===== DATA PROVIDED =====

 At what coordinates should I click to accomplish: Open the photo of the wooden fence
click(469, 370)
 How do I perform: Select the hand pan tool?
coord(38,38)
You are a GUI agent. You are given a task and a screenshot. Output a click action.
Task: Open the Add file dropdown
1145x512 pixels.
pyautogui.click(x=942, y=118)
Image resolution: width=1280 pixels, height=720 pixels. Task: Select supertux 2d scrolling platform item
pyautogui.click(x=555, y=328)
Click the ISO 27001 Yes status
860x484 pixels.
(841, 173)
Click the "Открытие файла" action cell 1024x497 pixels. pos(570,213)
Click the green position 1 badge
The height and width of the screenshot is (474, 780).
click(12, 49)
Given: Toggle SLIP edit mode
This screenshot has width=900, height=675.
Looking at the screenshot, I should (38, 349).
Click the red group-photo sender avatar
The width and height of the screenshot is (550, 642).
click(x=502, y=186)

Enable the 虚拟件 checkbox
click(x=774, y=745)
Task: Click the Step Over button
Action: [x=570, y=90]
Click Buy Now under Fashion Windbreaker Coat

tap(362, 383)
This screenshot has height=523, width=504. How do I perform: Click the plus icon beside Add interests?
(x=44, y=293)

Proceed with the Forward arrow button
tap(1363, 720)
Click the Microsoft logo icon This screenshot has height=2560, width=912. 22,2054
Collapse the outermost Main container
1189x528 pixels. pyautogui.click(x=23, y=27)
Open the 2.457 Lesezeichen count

=====

PROBLEM TO WORK ON> Return each line of the data above verbatim.

EXPECTED OUTPUT>
 At what coordinates should I click to accomplish: Open the photo of the wooden fence
click(469, 370)
 How do I perform: Select the hand pan tool?
coord(38,38)
You are a GUI agent. You are given a task and a screenshot. Output a click action.
Task: Open the Add file dropdown
1145x512 pixels.
pyautogui.click(x=942, y=118)
Image resolution: width=1280 pixels, height=720 pixels. Task: Select supertux 2d scrolling platform item
pyautogui.click(x=555, y=328)
Click the ISO 27001 Yes status
860x484 pixels.
(841, 173)
Click the "Открытие файла" action cell 1024x497 pixels. pos(570,213)
Click the green position 1 badge
The height and width of the screenshot is (474, 780).
click(12, 49)
Given: Toggle SLIP edit mode
This screenshot has width=900, height=675.
Looking at the screenshot, I should (38, 349).
Click the red group-photo sender avatar
The width and height of the screenshot is (550, 642).
click(x=502, y=186)

Enable the 虚拟件 checkbox
click(x=774, y=745)
Task: Click the Step Over button
Action: [x=570, y=90]
Click Buy Now under Fashion Windbreaker Coat

tap(362, 383)
This screenshot has height=523, width=504. How do I perform: Click the plus icon beside Add interests?
(x=44, y=293)

Proceed with the Forward arrow button
tap(1363, 720)
Click the Microsoft logo icon This screenshot has height=2560, width=912. 22,2054
Collapse the outermost Main container
1189x528 pixels. pyautogui.click(x=23, y=27)
Open the 2.457 Lesezeichen count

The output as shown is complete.